Dossier : IMM-5693-18

Référence : 2019 CF 1330

[TRADUCTION FRANÇAISE CERTIFIÉE, NON RÉVISÉE]

Montréal (Québec), le 24 octobre 2019

En présence de monsieur le juge Martineau

ENTRE :

JESSICA ONYINYECHUKWU OKONKWO

demanderesse

et

LE MINISTRE DE LA CITOYENNETÉ
 ET DE L’IMMIGRATON

défendeur

JUGEMENT ET MOTIFS

[1]  La Cour est saisie d’une demande de contrôle judiciaire visant la décision par laquelle la Section de la protection des réfugiés [la SPR] a rejeté, le 17 juillet 2018, la demande d’asile que la demanderesse avait présentée au titre de l’article 96 et du paragraphe 97(1) de la Loi sur l’immigration et la protection des réfugiés, LC 2001, c 27 [la LIPR]. Le ministre de la Citoyenneté et de l’Immigration aurait dû être désigné à titre de défendeur, et l’intitulé de la cause est modifié en conséquence.

[2]  La demanderesse est une citoyenne nigériane de 19 ans (elle avait 18 ans au moment de l’audience) originaire de Lagos, où elle résidait avec sa famille. Le 5 août 2017, elle s’est rendue aux États-Unis pour des vacances avec sa famille. Elle avait été agressée sexuellement au Nigéria par son père. Pendant son séjour aux États-Unis, elle a communiqué avec son oncle maternel qui vit au Canada pour lui expliquer sa situation et lui demander si elle pouvait vivre avec lui. Le 30 novembre 2017, la demanderesse s’est rendue au Canada, où elle a présenté une demande d’asile. La demanderesse affirme qu’elle craint de continuer à être victime d’abus sexuels aux mains de son père si elle retournait au Nigéria.

[3]  La SPR a rejeté la demande d’asile de la demanderesse pour trois motifs cumulatifs qui doivent être appréciés conjointement :

  • a) Les allégations de la demanderesse quant au pouvoir et à l’influence que son père détiendrait au Nigéria n’étaient pas crédibles;

  • b) Il n’y avait pas suffisamment d’éléments de preuve probants selon lesquels son père était disposé à la poursuivre ou avait le pouvoir et l’influence nécessaires pour la retrouver à l’aide des autorités gouvernementales;

  • c) La demanderesse avait une possibilité de refuge intérieur [PRI], à savoir la ville d’Onitsha dans l’État d’Anambra.

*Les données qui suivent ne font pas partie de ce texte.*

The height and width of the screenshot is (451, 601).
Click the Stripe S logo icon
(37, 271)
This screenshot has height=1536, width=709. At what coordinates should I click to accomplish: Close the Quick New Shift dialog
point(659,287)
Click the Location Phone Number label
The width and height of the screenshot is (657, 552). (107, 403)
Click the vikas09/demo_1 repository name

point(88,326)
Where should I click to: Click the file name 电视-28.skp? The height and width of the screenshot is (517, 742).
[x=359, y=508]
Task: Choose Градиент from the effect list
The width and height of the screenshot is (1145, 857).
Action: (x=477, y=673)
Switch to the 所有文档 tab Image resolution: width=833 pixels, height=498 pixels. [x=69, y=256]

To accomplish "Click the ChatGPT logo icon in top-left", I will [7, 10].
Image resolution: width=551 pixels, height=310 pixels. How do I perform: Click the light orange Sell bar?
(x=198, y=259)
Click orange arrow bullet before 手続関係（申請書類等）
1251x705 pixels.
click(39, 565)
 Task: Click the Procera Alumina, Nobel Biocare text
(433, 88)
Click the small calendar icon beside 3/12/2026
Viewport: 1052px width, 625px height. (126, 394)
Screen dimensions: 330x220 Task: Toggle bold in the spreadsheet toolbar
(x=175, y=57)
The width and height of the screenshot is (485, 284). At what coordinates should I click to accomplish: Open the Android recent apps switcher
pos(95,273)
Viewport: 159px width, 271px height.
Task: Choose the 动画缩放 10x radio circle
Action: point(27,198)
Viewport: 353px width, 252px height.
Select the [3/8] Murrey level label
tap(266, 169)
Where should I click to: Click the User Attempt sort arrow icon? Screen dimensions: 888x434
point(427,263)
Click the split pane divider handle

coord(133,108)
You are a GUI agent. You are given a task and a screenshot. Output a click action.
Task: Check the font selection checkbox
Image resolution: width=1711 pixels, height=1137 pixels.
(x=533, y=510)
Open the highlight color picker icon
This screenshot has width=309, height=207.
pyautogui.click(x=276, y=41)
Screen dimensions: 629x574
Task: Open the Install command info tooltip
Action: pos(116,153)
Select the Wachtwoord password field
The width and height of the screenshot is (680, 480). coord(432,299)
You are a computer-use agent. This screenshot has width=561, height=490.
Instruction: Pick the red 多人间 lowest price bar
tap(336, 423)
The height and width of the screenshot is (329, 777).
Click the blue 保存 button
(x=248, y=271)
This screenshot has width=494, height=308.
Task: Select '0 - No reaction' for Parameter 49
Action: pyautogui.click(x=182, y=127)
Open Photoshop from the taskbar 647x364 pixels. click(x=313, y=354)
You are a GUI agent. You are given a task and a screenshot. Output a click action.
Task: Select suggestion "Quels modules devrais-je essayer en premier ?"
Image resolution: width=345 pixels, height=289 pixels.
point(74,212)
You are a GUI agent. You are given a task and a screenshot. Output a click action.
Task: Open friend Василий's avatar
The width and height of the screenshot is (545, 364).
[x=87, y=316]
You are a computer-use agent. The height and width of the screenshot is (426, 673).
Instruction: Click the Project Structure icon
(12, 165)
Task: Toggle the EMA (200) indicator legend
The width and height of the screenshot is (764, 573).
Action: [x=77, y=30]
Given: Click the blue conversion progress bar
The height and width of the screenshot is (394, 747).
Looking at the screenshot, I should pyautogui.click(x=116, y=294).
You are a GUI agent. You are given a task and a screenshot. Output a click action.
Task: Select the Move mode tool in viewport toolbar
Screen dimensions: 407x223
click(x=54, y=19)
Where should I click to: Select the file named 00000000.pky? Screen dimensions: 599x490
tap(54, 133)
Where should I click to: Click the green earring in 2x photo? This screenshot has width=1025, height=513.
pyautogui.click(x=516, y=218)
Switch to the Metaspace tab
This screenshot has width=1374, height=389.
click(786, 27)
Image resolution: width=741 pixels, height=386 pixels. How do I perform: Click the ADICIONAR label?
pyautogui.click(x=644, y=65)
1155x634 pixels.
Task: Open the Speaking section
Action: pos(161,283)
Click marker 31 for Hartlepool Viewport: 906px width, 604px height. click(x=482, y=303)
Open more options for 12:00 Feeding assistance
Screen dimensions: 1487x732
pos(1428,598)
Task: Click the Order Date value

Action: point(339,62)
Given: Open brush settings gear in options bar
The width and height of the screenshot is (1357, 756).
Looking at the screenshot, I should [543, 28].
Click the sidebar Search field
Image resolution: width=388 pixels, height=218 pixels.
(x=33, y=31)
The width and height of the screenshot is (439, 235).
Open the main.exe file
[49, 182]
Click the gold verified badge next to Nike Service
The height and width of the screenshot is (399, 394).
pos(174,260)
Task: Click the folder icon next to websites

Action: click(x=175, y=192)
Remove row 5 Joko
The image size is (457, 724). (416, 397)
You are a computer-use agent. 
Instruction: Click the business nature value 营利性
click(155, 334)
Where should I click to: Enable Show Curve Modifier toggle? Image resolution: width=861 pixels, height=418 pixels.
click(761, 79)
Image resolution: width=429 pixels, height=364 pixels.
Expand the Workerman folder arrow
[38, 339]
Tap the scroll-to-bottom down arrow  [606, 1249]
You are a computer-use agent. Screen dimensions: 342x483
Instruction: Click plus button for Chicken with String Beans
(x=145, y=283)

[4]  Je conclus que la décision contestée est déraisonnable, et ce, pour les motifs exposés ci‑dessous.

[5]  Le critère applicable pour l’évaluation d’une PRI est énoncé par la Cour d’appel fédérale dans les arrêts Rasaratnam c Canada (Ministre de l’Emploi et de l’Immigration), [1992] 1 CF 706 (CA), et Thirunavukkarasu c Canada (Ministre de l’Emploi et de l’Immigration), 1993 CanLII 3011 (CAF), [1994] 1 CF 589 (CA). Le critère requiert, premièrement, que le demandeur d’asile démontre, selon la prépondérance des probabilités, qu’il risque sérieusement d’être persécuté dans l’ensemble du pays, y compris à l’endroit proposé comme PRI, et, deuxièmement, que la PRI proposée n’est pas déraisonnable eu égard à la situation particulière du demandeur d’asile concerné. Les deux conditions doivent être remplies pour établir que la demanderesse dispose d’une PRI.  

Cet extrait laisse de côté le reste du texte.